はじめに―大人数クラスという万年課題

英語教育に携わる人であれば、一度は経験したことがあるはずです。採点の締め切りが迫る中、学生のライティング課題が山のように積み上がり、一人ひとりに丁寧なフィードバックを返すことが物理的に不可能に近い、あの焦燥感です。大学の英語クラスが30人、40人、あるいはそれ以上になると、形成的フィードバック―つまり成績をつけるためではなく学びを深めるための継続的な助言―を全員に提供することはほとんど絵に描いた餅になってしまいます。これは日本に限った話ではなく、グローバル・サウスと呼ばれる途上国・新興国ではさらに深刻で、50人、100人を超えるクラスが珍しくありません。

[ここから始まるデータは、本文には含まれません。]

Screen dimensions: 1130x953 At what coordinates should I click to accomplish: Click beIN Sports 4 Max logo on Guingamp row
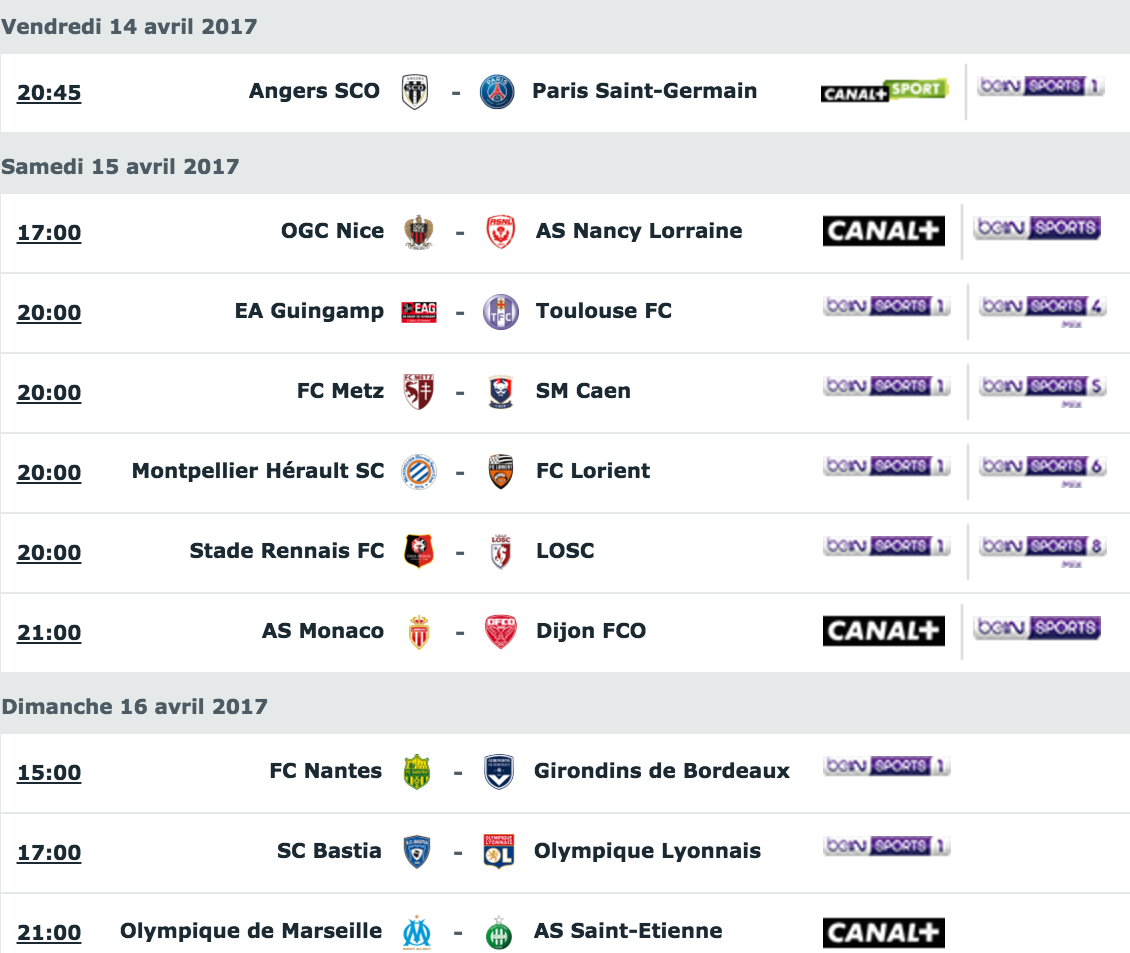tap(1043, 310)
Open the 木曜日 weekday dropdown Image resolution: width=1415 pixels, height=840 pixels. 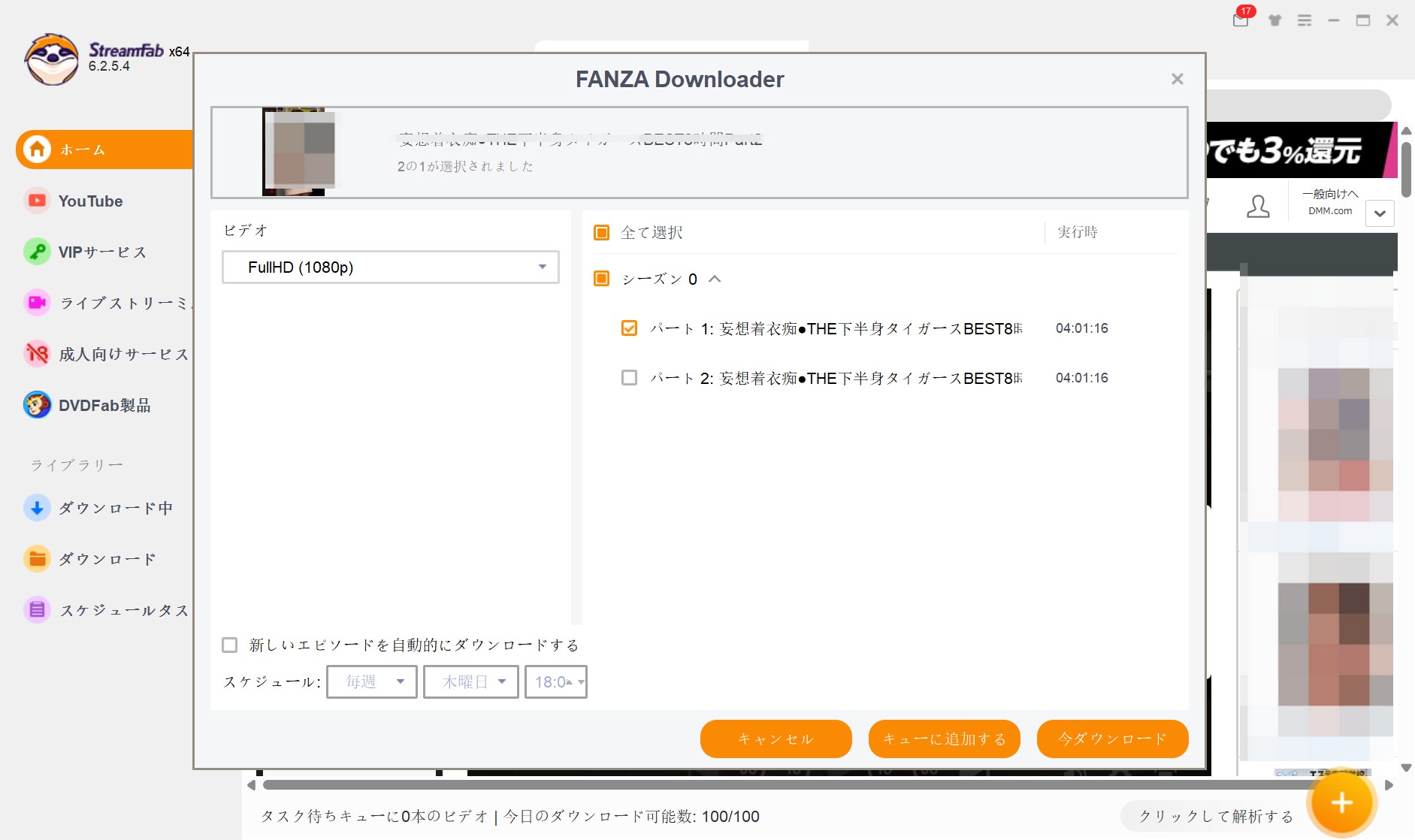click(470, 682)
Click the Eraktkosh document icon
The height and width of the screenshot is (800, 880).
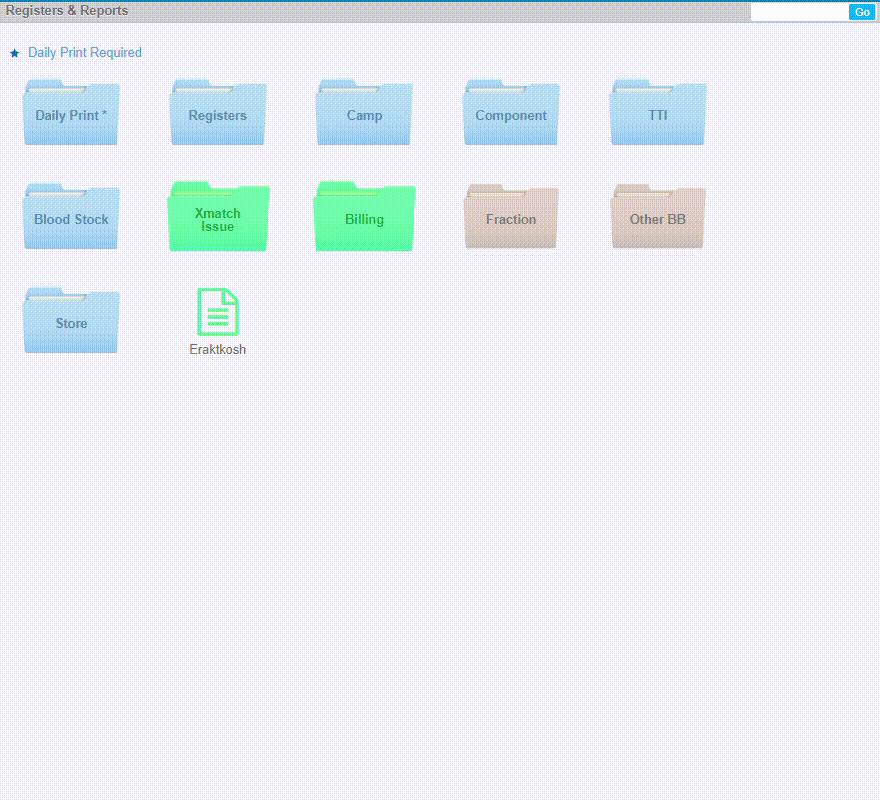coord(218,311)
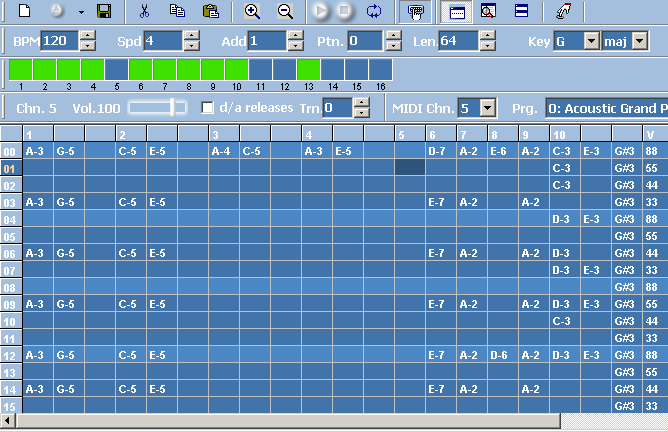668x432 pixels.
Task: Click the Save floppy disk icon
Action: point(103,12)
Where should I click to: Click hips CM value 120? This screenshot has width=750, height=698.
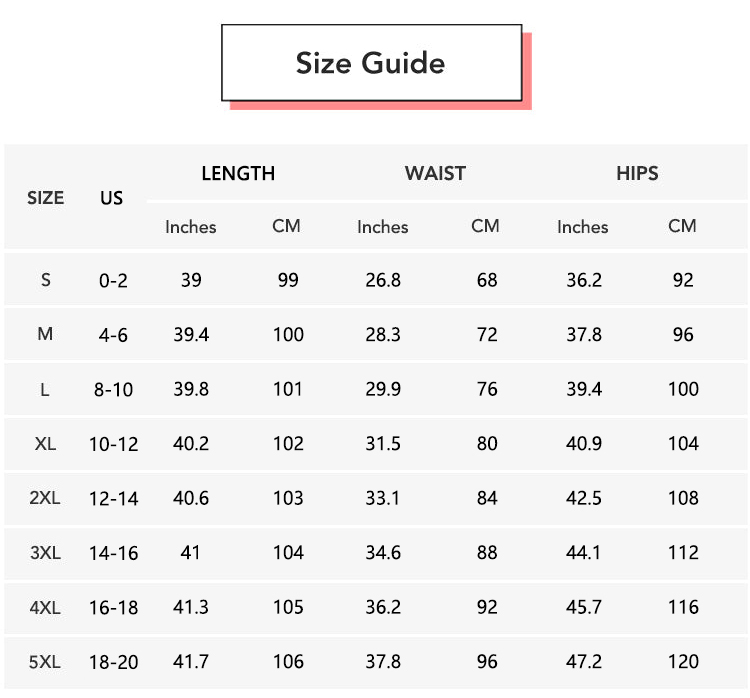pos(683,662)

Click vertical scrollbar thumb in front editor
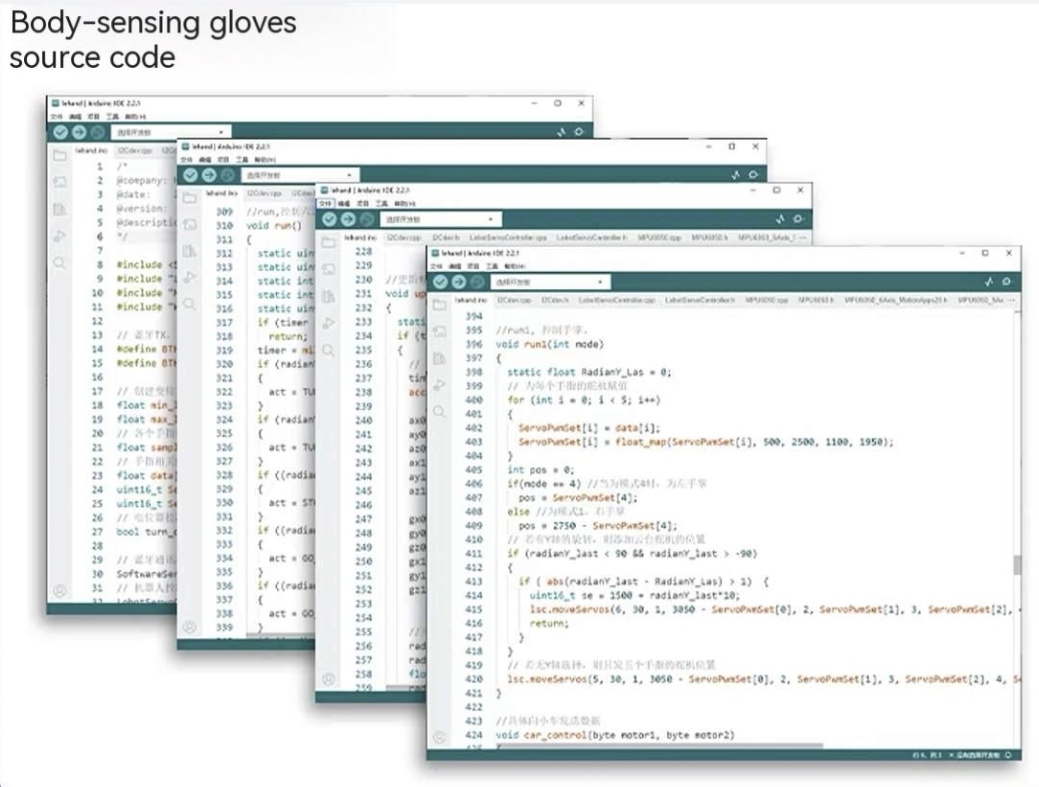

本稿で取り上げる論文、Santosh Mahapatraによる “Impact of ChatGPT on ESL Students’ Academic Writing Skills: A Mixed Methods Intervention Study”(Smart Learning Environments, 2024年)は、まさにその問題に正面から向き合った研究です。インドの理系大学という具体的な現場で、ChatGPTを形成的フィードバックツールとして授業に組み込み、学生のライティング力に何が起きたかを実証的に検証しています。本研究が掲載されたSmart Learning EnvironmentsはSpringer Nature系列の教育工学専門誌で、テクノロジーと学習の交差点を扱う査読付きオープンアクセス誌です。著者のMahapatraはBITS Pilani Hyderabad Campusの准教授で、学習テクノロジー、教師教育、教育言語政策を専門とし、インド・バングラデシュ・ネパールのESL教師のオンライン形成的評価実践を比較した研究など、この地域の英語教育事情に精通した研究者です。

論文自体は2023年10月に投稿され、2024年2月に受理・公開されています。ChatGPTが世に登場したのが2022年末ですから、その翌年には研究が完成し査読を通過したことになります。生成AI研究の速度感を象徴するような経緯です。